== Aufgabendaten ==

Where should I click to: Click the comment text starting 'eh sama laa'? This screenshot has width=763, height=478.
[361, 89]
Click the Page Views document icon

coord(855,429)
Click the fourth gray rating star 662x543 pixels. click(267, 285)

===
== Aufgabendaten ==

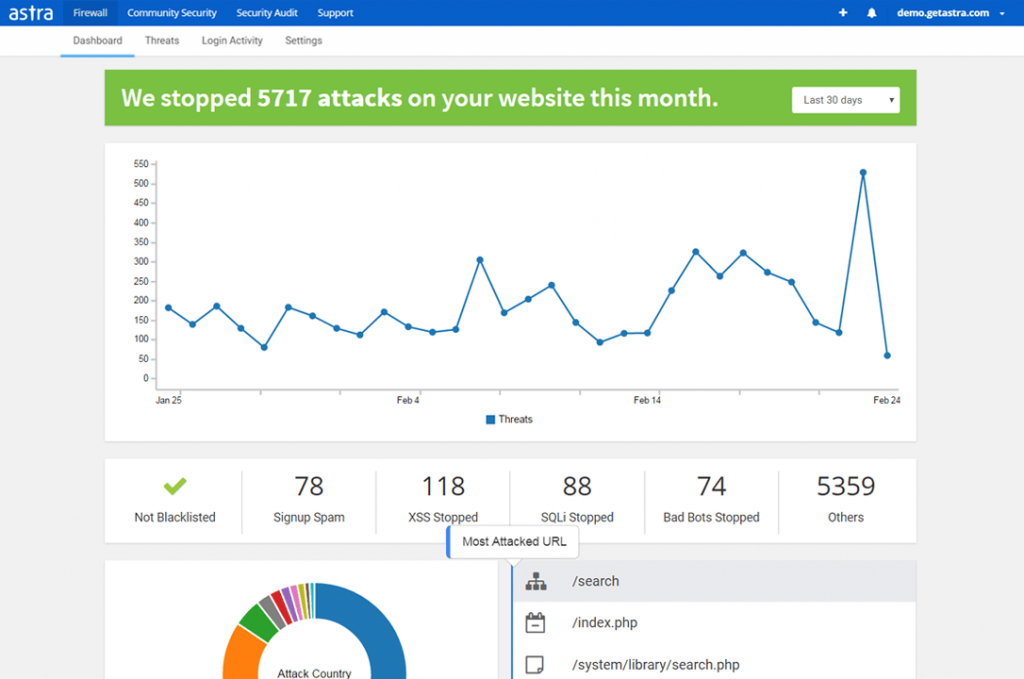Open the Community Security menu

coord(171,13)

===

**Aufgabenstellung**
Gib die Zeilen der Auflistung erneut wieder, beginnend mit der Zeile, die „Where should I“ enthält, und endend mit der Zeile, die „Click the fourth“ enthält. Ersetze darin „gray“ durch „yellow“ und lass alles andere unverändert.

**Musterlösung**
Where should I click to: Click the comment text starting 'eh sama laa'? This screenshot has width=763, height=478.
[361, 89]
Click the Page Views document icon

coord(855,429)
Click the fourth yellow rating star 662x543 pixels. click(267, 285)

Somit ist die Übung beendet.